James Eugene Wilkes (October 1, 1925 – August 11, 2008), nicknamed "Seabiscuit", was a professional baseball outfielder. He played in Negro league baseball for the Newark Eagles from 1945 to 1948. He was a member of the 1946 Negro World Series championship team, and was an All-Star in 1948.

In 1949 and 1950, Wilkes played for the Houston Eagles of the Negro American League. He then played in Minor League Baseball from 1950 through 1952 in the Brooklyn Dodgers organization. After only appearing in nine minor-league games in 1952, he returned to the Negro American League with the Indianapolis Clowns that season.

Wilkes subsequently played with the Brantford Red Sox of Southern Ontario from 1953 through 1963. In five of those seasons, the Red Sox were champions of the Intercounty Baseball League. He is considered one of the top 100 players in league history. After retiring as a player, Wilkes served as an umpire in the league for 23 years.

■ **Problems and tasks**
1) How many years did James Eugene Wilkes serve as an umpire in the Intercounty Baseball League, according to the text about his career?
2) Update the text about James Eugene Wilkes by restating the passage starting at "James Eugene Wilkes" and ending at "Clowns that season.", with "outfielder" replaced by "infielder".

■ **Data segment**
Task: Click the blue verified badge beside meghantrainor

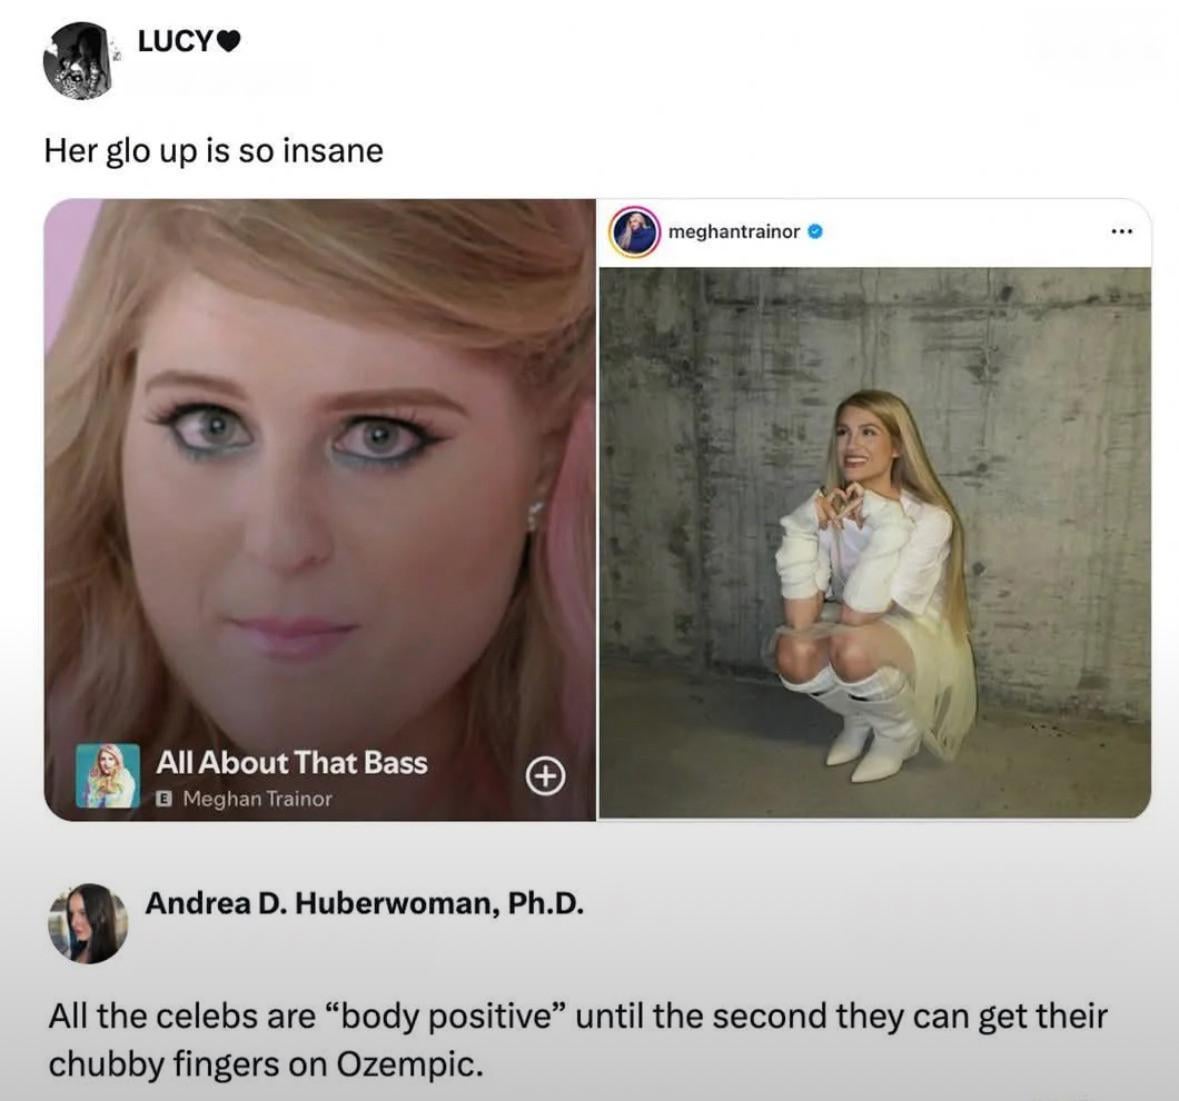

■ **Results in order**
1) 23 years

2)
James Eugene Wilkes (October 1, 1925 – August 11, 2008), nicknamed "Seabiscuit", was a professional baseball infielder. He played in Negro league baseball for the Newark Eagles from 1945 to 1948. He was a member of the 1946 Negro World Series championship team, and was an All-Star in 1948.

In 1949 and 1950, Wilkes played for the Houston Eagles of the Negro American League. He then played in Minor League Baseball from 1950 through 1952 in the Brooklyn Dodgers organization. After only appearing in nine minor-league games in 1952, he returned to the Negro American League with the Indianapolis Clowns that season.